Há muitos anos o Senhor nos concedeu a graça de termos uma intercessora, que intercede por nossa família. Esta intercessora fiel passou pela dura provação da separação conjugal. Seu esposo deixou a família para viver com outra mulher, da qual teve um filho. Testemunhei por anos a dor desta mulher, de ser abandonada pelo esposo. Testemunhei também a fidelidade dela. Enquanto muitos diziam para ela buscar outra pessoa, ela decidiu que iria lutar pela salvação da alma de seu esposo e pela reconciliação conjugal. Depois de quase dez anos de separação, ambos se reconciliaram. O esposo que antes quase não rezava, hoje participa com ela nas Santas Missas e reza o terço com ela. Ela por sua vez se rejuvenesceu e fortaleceu-se ainda mais na fé.

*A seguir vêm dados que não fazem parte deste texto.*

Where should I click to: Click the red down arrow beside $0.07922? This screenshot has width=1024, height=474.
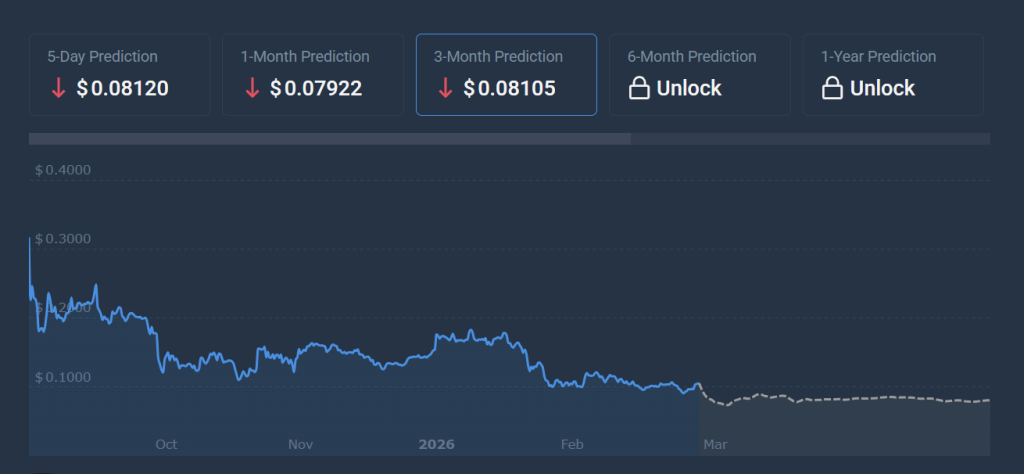click(x=252, y=89)
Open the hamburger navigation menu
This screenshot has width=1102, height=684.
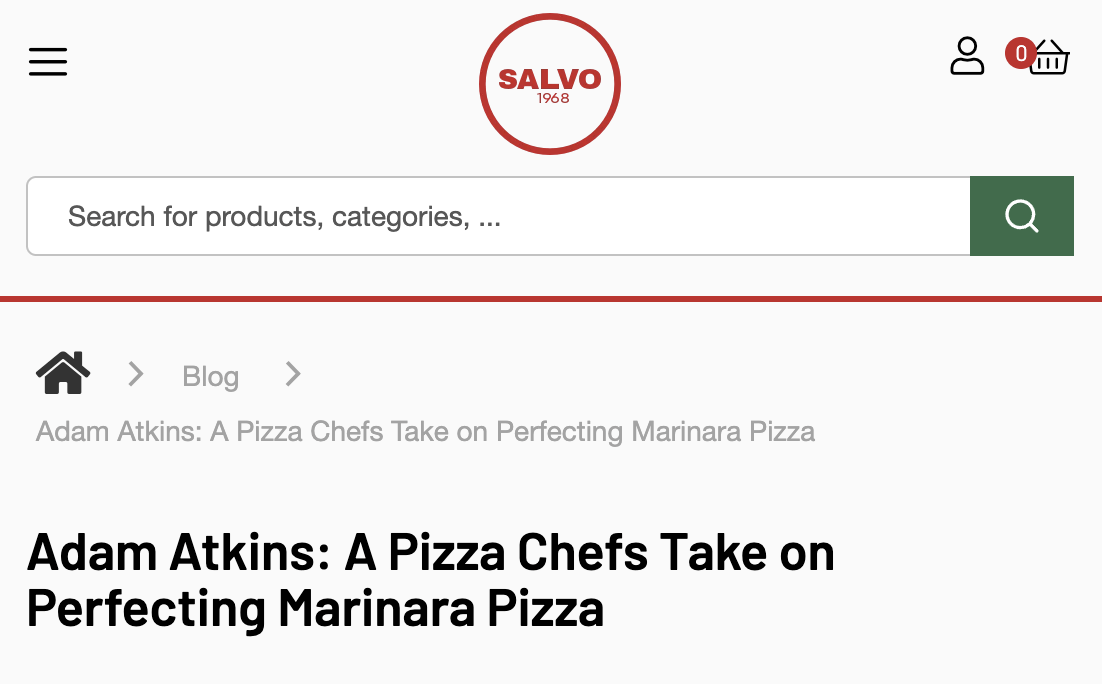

O matrimônio permanece válido, mesmo que um dos cônjuges abandona o casamento e tem filhos com outra pessoa, a união que é legítima permanece sendo a do matrimônio, que foi selada com o Preciosíssimo Sangue de Jesus no dia do casamento. Recordamos o que aconteceu com Abraão, que teve um filho com Sara sua esposa, mas também teve filho com a escrava Agar. Deus cuidou do filho de Agar, mas a promessa da benção da posteridade aconteceu na Aliança conjugal, através de Isaac, filho de Abraão com Sara (Gn 16).
“O que Deus uniu o homem não separe” (Mt 19, 06).